Artículo sin mascarilla

Artículo sin mascarilla

Este es mi primer artículo pandémico -digámoslo así-, mi regreso a las colaboraciones literarias desde el confinamiento de marzo. Cuando se paralizó el mundo durante nuestro encierro, también se paralizaron por obligación muchos de nuestros hábitos, de nuestros deberes, de nuestras labores.

Durante aquellos meses de reclusión, caí en la cuenta de que los escritores somos individuos enclaustrados por voluntad propia, por necesidades del oficio. Escribir representa la consumación de una paradoja que se resuelve en su misma imposibilidad de ser resuelta: es una tarea que persigue el contacto con los lectores, llevada a cabo desde el aislamiento; una vocación de vecindad que se realiza desde la lejanía. Escribir, si lo pensamos bien, consiste en no salir de casa. Cuanto más se escribe, menos se frecuentan las calles, menos se trata a los demás, menos se vive de puertas afuera de uno mismo.

Se trata de un sinsentido absoluto, está claro, de un laberinto de la experiencia, sin salida: quienes aspiran a conocer y explicar el corazón humano llega un momento en que son quienes menos trato humano tienen. En realidad, podríamos decir que el conocimiento del mundo que los escritores poseen suele ser pretérito: es el conocimiento de otra época, cuando salían al exterior y paseaban.

Creo que no se ha dicho, durante nuestros meses de clausura, que la experiencia del encierro ha acercado a la población al universo de los escritores. En cierta medida, el tiempo de calabozo vírico ha significado, también, un gran experimento universal para dar a conocer al género humano cómo acostumbran a vivir quienes pretenden escribir libros.

El proceso de la creación se puede resumir en cierto número de costumbres repetitivas: levantarse de la cama, darse una ducha, tomarse un café, sentarse a escribir, levantarse a dar vueltas por la casa, volver a sentarse a escribir, mirar por la ventana (con nostalgia del mundo, con melancólica añoranza de la vida), regresar a la mesa del despacho, leer unas cuantas horas, asomarse al balcón, pensar en lo escrito, cenar pensando en lo que se escribirá, irse a la cama.

Algunos han dicho que después del virus ya nada en el mundo volverá a ser igual. Por fortuna, se equivocan en lo transitorio y en lo permanente.
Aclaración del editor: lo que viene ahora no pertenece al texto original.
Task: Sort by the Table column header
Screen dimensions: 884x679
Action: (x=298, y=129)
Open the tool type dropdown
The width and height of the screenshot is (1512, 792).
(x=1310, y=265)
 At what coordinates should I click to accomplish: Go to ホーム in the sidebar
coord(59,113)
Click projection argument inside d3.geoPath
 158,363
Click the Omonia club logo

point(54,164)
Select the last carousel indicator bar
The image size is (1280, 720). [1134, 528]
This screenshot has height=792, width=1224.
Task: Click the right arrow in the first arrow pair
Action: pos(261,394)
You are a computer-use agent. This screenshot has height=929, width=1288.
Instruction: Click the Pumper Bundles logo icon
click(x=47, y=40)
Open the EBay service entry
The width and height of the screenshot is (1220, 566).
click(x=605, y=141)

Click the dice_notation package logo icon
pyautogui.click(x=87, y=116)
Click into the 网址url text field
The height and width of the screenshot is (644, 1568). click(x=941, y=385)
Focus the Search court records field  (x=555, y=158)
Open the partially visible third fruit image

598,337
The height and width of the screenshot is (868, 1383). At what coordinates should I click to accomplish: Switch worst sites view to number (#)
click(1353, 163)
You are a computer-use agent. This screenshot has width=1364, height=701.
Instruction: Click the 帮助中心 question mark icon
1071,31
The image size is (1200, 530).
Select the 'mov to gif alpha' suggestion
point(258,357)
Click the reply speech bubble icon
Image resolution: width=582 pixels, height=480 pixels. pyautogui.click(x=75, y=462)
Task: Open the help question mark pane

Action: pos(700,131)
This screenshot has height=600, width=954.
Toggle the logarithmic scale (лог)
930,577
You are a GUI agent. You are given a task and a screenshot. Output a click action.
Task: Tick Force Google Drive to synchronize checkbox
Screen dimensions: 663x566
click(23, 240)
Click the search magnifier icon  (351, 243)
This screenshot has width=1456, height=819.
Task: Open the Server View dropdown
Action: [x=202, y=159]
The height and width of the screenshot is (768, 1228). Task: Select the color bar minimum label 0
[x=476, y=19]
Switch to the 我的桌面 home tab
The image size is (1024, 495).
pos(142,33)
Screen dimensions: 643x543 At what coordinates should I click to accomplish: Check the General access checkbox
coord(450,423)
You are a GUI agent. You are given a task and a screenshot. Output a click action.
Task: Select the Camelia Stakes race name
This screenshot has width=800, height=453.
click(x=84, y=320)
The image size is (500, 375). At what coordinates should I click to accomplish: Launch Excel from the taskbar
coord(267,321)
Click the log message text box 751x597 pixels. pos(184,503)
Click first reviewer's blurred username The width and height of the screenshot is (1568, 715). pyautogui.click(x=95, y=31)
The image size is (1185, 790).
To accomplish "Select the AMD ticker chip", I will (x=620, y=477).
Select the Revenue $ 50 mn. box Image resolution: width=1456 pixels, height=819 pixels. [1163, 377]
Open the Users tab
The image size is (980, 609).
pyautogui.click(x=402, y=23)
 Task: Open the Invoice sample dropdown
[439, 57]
Muchos de nuestros hábitos se han modificado, por el momento, en su superficie (llevamos mascarillas, procuramos rehuir las multitudes, aceptamos el toque de queda), pero más tarde o más temprano recuperaremos nuestras rutinas. Por otro lado, en esencia, el ser humano no puede cambiar mucho: es un animal, como dijo un filósofo, que camina erguido, porque está destinado a las alturas (aunque a menudo sea capaz de cometer grandes bajezas).

Por lo que respecta al gremio de la literatura, espero que sigamos como siempre, en nuestro solitario encierro solidario.

Yendo de la mesa del despacho a la ventana, para ver las cosas que han estado siempre ahí, y volviendo a la mesa, para contar lo que hemos visto y lo que hemos dejado de ver. Pero para escribir, por favor, sin mascarilla.